More than 200 members of the Harker community headed to the upper school’s Rothschild Performing Arts Center on Nov. 20 for this year’s TEDxHarker School, organized each year by students in Harker’s business and entrepreneurship program. 

The impressive lineup of speakers assembled for this year’s event included chef, author and restaurateur Alice Waters, who appeared via Zoom to speak on school-supported agriculture and its effects on climate change and social inequality. She also advocated for the procurement of school foods directly from farmers, and touched on her work with the Edible Schoolyard Project and the Alice Waters Institute for Edible Education, which has partnered with the University of California.

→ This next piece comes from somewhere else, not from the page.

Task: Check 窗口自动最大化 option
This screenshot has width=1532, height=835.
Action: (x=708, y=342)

Author Dan Roam spoke on the power of visual storytelling, as detailed in his book, “The Back of the Napkin: How Visual Storytelling Works.” Roam, who has worked with leadership at companies such as Google, Microsoft and Boeing, presented on how simple illustrations can help leaders make sense of complex situations. 

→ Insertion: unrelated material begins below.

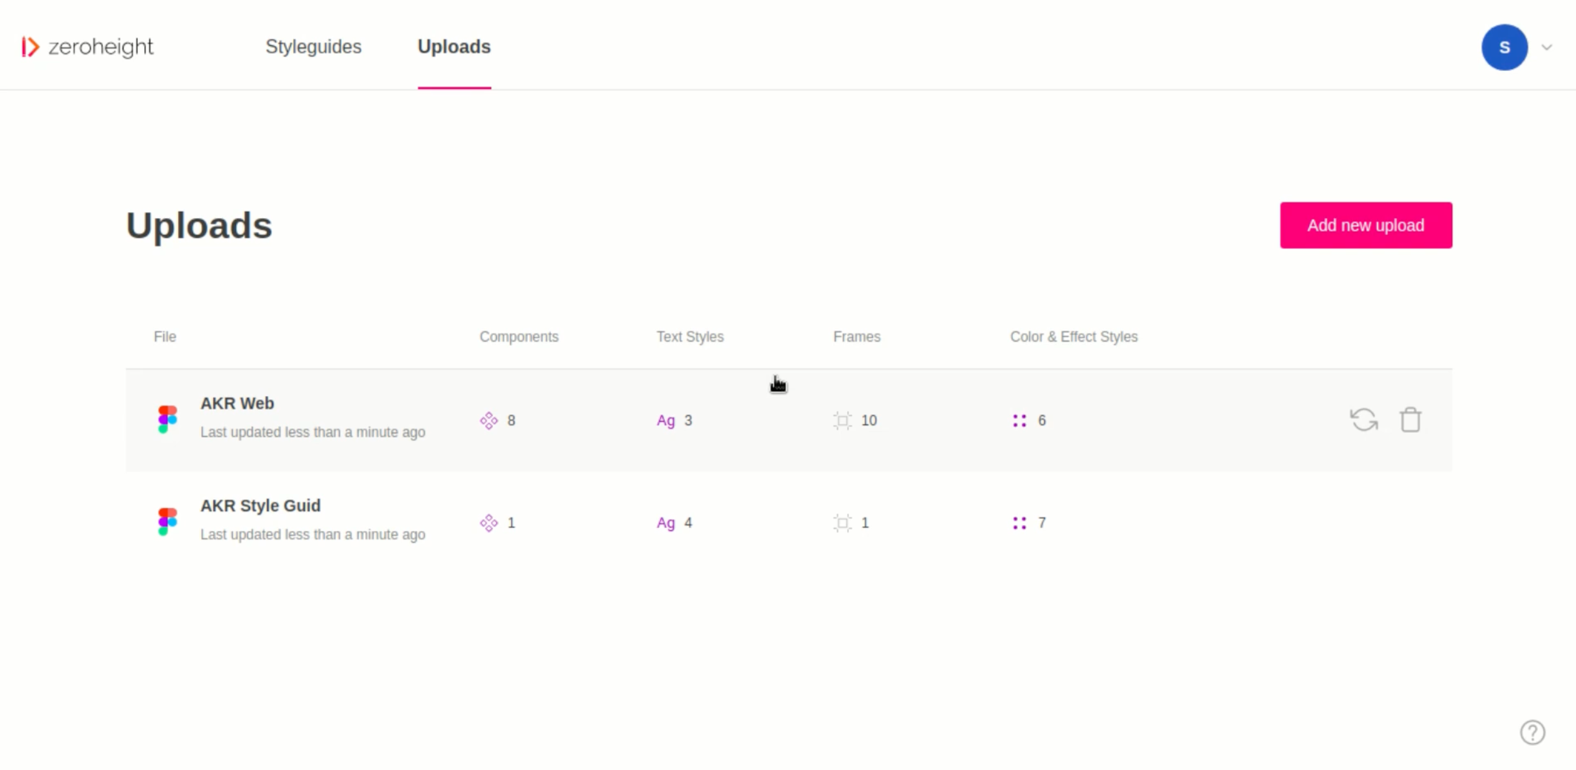Click the zeroheight logo

pos(88,47)
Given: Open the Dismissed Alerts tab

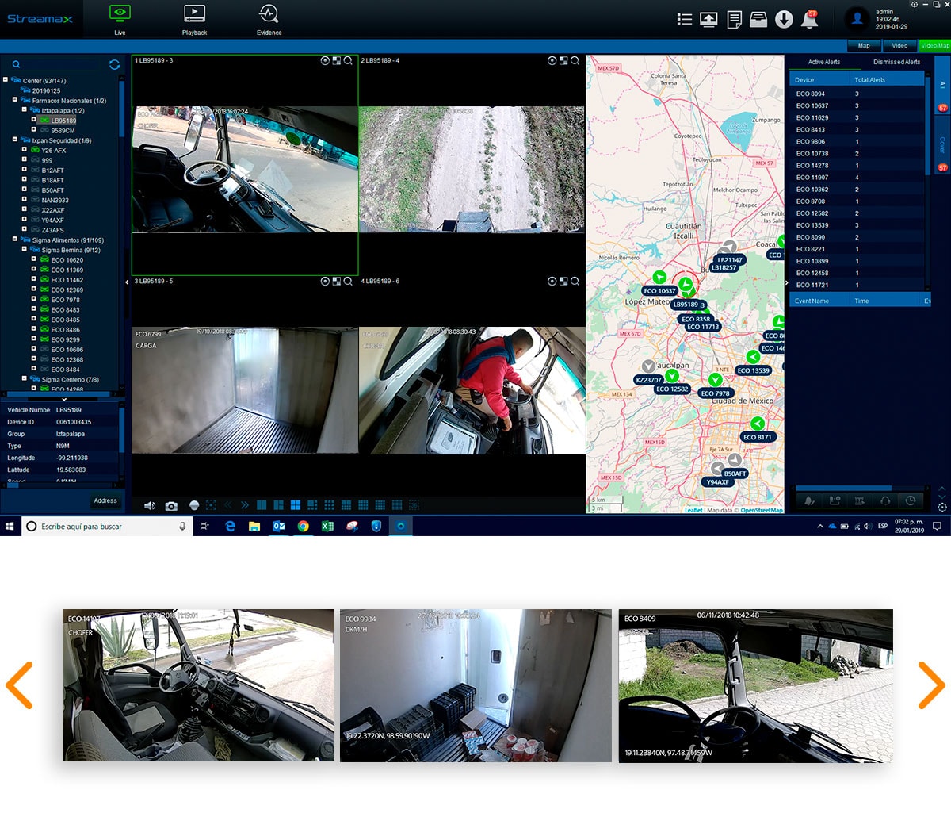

Hetal Vasavada, a contestant on the sixth season of the competitive cooking show MasterChef, talked about how she pursued a career outside of the STEM fields pursued by many Indian-Americans. Originally on the path to a career in the sciences, Vasavada discussed her pivot to the food industry and how she convinced her family (as well as herself) that it was the right choice. 

This year’s TEDxHarker School student speaker was senior Aaron Tran, whose passions include bioinformatics and scientific ethics and philosophy. Spurred by the worrying amount of misinformation that arose during the COVID-19 pandemic, Tran talked about solutions to the concerning lack of information literacy and the growing mistrust people have of one another.

In addition to the speakers, attendees also enjoyed perusing the exhibitor area, where they played with robotic toys made by Petoi, tried out slime samples from Dots N Stripes and got an up-close look at the Vinci electric bike. 

At lunch, students had the chance to sit down with local business mentors to ask questions and receive advice.

Videos of this year’s TEDxHarker speakers are expected to be uploaded to the TEDx YouTube channel in the coming months.